## What to do
Below are the records; retype each one exactly.

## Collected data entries
^^^^^^^^

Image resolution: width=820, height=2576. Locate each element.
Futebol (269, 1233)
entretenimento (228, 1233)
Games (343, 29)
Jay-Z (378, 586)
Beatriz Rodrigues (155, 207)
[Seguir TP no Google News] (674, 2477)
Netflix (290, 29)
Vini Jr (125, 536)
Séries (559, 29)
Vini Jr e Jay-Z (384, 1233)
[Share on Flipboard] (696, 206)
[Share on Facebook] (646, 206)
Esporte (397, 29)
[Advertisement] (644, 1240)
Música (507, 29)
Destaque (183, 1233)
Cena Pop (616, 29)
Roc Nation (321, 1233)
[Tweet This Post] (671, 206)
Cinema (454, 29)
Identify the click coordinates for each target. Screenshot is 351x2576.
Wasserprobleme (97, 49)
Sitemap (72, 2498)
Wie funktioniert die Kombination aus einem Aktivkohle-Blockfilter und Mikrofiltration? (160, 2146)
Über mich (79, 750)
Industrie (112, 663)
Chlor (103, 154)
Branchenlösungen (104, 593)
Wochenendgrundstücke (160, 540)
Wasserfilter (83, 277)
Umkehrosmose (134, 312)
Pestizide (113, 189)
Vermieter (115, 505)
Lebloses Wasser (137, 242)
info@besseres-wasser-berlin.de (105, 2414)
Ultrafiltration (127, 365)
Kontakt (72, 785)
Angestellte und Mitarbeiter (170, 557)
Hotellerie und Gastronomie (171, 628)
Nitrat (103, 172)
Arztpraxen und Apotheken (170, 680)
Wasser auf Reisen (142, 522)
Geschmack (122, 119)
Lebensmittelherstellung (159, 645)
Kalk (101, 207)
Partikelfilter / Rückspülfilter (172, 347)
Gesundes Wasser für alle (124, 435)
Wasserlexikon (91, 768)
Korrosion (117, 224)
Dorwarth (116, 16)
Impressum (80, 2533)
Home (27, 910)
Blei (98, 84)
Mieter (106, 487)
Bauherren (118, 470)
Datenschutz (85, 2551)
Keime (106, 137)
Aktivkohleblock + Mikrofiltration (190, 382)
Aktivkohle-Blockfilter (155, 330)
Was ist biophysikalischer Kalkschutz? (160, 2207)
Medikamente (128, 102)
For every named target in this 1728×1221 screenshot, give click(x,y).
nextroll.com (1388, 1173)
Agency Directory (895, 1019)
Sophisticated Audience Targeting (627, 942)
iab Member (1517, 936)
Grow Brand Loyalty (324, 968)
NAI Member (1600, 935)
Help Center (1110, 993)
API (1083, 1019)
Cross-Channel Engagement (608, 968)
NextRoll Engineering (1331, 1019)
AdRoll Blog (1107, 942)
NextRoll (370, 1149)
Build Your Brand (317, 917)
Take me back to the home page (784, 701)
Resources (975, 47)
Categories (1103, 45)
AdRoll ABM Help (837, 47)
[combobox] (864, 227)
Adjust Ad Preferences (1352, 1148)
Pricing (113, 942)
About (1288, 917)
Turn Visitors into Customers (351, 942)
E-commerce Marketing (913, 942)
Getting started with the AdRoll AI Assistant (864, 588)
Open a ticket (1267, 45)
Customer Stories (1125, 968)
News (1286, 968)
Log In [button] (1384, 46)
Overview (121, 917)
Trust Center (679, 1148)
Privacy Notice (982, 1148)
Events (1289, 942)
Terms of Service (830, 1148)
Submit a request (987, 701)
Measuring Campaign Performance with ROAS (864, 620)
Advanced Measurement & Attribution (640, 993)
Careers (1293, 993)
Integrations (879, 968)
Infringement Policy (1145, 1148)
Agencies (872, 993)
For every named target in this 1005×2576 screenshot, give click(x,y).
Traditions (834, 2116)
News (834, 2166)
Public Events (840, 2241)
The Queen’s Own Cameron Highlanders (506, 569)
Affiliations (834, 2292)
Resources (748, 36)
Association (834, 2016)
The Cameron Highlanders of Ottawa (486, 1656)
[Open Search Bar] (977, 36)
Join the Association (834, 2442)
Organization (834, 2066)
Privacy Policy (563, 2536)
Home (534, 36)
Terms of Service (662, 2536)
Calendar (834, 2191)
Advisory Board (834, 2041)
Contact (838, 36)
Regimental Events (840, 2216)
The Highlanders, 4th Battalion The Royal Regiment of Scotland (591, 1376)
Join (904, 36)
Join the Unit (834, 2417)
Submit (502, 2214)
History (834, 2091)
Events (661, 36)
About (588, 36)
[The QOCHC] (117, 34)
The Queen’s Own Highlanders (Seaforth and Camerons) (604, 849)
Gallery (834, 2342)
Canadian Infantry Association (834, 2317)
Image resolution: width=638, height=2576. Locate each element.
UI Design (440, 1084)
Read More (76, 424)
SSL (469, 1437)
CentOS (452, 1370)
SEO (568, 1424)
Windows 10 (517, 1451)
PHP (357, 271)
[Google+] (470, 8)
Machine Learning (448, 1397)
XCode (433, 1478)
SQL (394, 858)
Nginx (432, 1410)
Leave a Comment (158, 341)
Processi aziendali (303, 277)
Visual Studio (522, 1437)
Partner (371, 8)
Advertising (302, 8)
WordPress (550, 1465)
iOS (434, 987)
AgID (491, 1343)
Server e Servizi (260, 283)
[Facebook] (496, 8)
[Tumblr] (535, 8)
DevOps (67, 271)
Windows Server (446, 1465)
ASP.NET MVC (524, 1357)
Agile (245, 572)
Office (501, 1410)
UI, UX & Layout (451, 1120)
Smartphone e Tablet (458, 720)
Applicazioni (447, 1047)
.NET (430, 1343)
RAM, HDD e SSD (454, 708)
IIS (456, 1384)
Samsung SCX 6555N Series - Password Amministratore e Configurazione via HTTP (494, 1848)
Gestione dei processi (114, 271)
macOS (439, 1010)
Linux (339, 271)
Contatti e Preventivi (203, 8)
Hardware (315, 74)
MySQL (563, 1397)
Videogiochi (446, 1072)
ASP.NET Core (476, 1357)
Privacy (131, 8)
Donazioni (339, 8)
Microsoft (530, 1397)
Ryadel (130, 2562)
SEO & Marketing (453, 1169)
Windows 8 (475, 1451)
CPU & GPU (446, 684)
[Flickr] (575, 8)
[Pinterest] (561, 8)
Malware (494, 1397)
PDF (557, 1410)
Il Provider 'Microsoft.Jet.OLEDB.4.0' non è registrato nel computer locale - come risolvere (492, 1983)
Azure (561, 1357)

^^^^^^^^

## Exercise answer
Image resolution: width=820, height=2576. Locate each element.
Futebol (269, 1233)
entretenimento (228, 1233)
Games (343, 29)
Jay-Z (378, 586)
Beatriz Rodrigues (155, 207)
[Seguir TP no Google News] (674, 2477)
Netflix (290, 29)
Vini Jr (125, 536)
Séries (559, 29)
Vini Jr e Jay-Z (384, 1233)
[Share on Flipboard] (696, 206)
[Share on Facebook] (646, 206)
Esporte (397, 29)
[Advertisement] (644, 1240)
Música (507, 29)
Destaque (183, 1233)
Cena Pop (616, 29)
Roc Nation (321, 1233)
[Tweet This Post] (671, 206)
Cinema (454, 29)
Identify the click coordinates for each target. Screenshot is 351x2576.
Wasserprobleme (97, 49)
Sitemap (72, 2498)
Wie funktioniert die Kombination aus einem Aktivkohle-Blockfilter und Mikrofiltration? (160, 2146)
Über mich (79, 750)
Industrie (112, 663)
Chlor (103, 154)
Branchenlösungen (104, 593)
Wochenendgrundstücke (160, 540)
Wasserfilter (83, 277)
Umkehrosmose (134, 312)
Pestizide (113, 189)
Vermieter (115, 505)
Lebloses Wasser (137, 242)
info@besseres-wasser-berlin.de (105, 2414)
Ultrafiltration (127, 365)
Kontakt (72, 785)
Angestellte und Mitarbeiter (170, 557)
Hotellerie und Gastronomie (171, 628)
Nitrat (103, 172)
Arztpraxen und Apotheken (170, 680)
Wasser auf Reisen (142, 522)
Geschmack (122, 119)
Lebensmittelherstellung (159, 645)
Kalk (101, 207)
Partikelfilter / Rückspülfilter (172, 347)
Gesundes Wasser für alle (124, 435)
Wasserlexikon (91, 768)
Korrosion (117, 224)
Dorwarth (116, 16)
Impressum (80, 2533)
Home (27, 910)
Blei (98, 84)
Mieter (106, 487)
Bauherren (118, 470)
Datenschutz (85, 2551)
Keime (106, 137)
Aktivkohleblock + Mikrofiltration (190, 382)
Aktivkohle-Blockfilter (155, 330)
Was ist biophysikalischer Kalkschutz? (160, 2207)
Medikamente (128, 102)
For every named target in this 1728×1221 screenshot, give click(x,y).
nextroll.com (1388, 1173)
Agency Directory (895, 1019)
Sophisticated Audience Targeting (627, 942)
iab Member (1517, 936)
Grow Brand Loyalty (324, 968)
NAI Member (1600, 935)
Help Center (1110, 993)
API (1083, 1019)
Cross-Channel Engagement (608, 968)
NextRoll Engineering (1331, 1019)
AdRoll Blog (1107, 942)
NextRoll (370, 1149)
Build Your Brand (317, 917)
Take me back to the home page (784, 701)
Resources (975, 47)
Categories (1103, 45)
AdRoll ABM Help (837, 47)
[combobox] (864, 227)
Adjust Ad Preferences (1352, 1148)
Pricing (113, 942)
About (1288, 917)
Turn Visitors into Customers (351, 942)
E-commerce Marketing (913, 942)
Getting started with the AdRoll AI Assistant (864, 588)
Open a ticket (1267, 45)
Customer Stories (1125, 968)
News (1286, 968)
Log In [button] (1384, 46)
Overview (121, 917)
Trust Center (679, 1148)
Privacy Notice (982, 1148)
Events (1289, 942)
Terms of Service (830, 1148)
Submit a request (987, 701)
Measuring Campaign Performance with ROAS (864, 620)
Advanced Measurement & Attribution (640, 993)
Careers (1293, 993)
Integrations (879, 968)
Infringement Policy (1145, 1148)
Agencies (872, 993)
For every named target in this 1005×2576 screenshot, give click(x,y).
Traditions (834, 2116)
News (834, 2166)
Public Events (840, 2241)
The Queen’s Own Cameron Highlanders (506, 569)
Affiliations (834, 2292)
Resources (748, 36)
Association (834, 2016)
The Cameron Highlanders of Ottawa (486, 1656)
[Open Search Bar] (977, 36)
Join the Association (834, 2442)
Organization (834, 2066)
Privacy Policy (563, 2536)
Home (534, 36)
Terms of Service (662, 2536)
Calendar (834, 2191)
Advisory Board (834, 2041)
Contact (838, 36)
Regimental Events (840, 2216)
The Highlanders, 4th Battalion The Royal Regiment of Scotland (591, 1376)
Join (904, 36)
Join the Unit (834, 2417)
Submit (502, 2214)
History (834, 2091)
Events (661, 36)
About (588, 36)
[The QOCHC] (117, 34)
The Queen’s Own Highlanders (Seaforth and Camerons) (604, 849)
Gallery (834, 2342)
Canadian Infantry Association (834, 2317)
Image resolution: width=638, height=2576. Locate each element.
UI Design (440, 1084)
Read More (76, 424)
SSL (469, 1437)
CentOS (452, 1370)
SEO (568, 1424)
Windows 10 (517, 1451)
PHP (357, 271)
[Google+] (470, 8)
Machine Learning (448, 1397)
XCode (433, 1478)
SQL (394, 858)
Nginx (432, 1410)
Leave a Comment (158, 341)
Processi aziendali (303, 277)
Visual Studio (522, 1437)
Partner (371, 8)
Advertising (302, 8)
WordPress (550, 1465)
iOS (434, 987)
AgID (491, 1343)
Server e Servizi (260, 283)
[Facebook] (496, 8)
[Tumblr] (535, 8)
DevOps (67, 271)
Windows Server (446, 1465)
ASP.NET MVC (524, 1357)
Agile (245, 572)
Office (501, 1410)
UI, UX & Layout (451, 1120)
Smartphone e Tablet (458, 720)
Applicazioni (447, 1047)
.NET (430, 1343)
RAM, HDD e SSD (454, 708)
IIS (456, 1384)
Samsung SCX 6555N Series - Password Amministratore e Configurazione via HTTP (494, 1848)
Gestione dei processi (114, 271)
macOS (439, 1010)
Linux (339, 271)
Contatti e Preventivi (203, 8)
Hardware (315, 74)
MySQL (563, 1397)
Videogiochi (446, 1072)
ASP.NET Core (476, 1357)
Privacy (131, 8)
Donazioni (339, 8)
Microsoft (530, 1397)
Ryadel (130, 2562)
SEO & Marketing (453, 1169)
Windows 8 (475, 1451)
CPU & GPU (446, 684)
[Flickr] (575, 8)
[Pinterest] (561, 8)
Malware (494, 1397)
PDF (557, 1410)
Il Provider 'Microsoft.Jet.OLEDB.4.0' non è registrato nel computer locale - come risolvere (492, 1983)
Azure (561, 1357)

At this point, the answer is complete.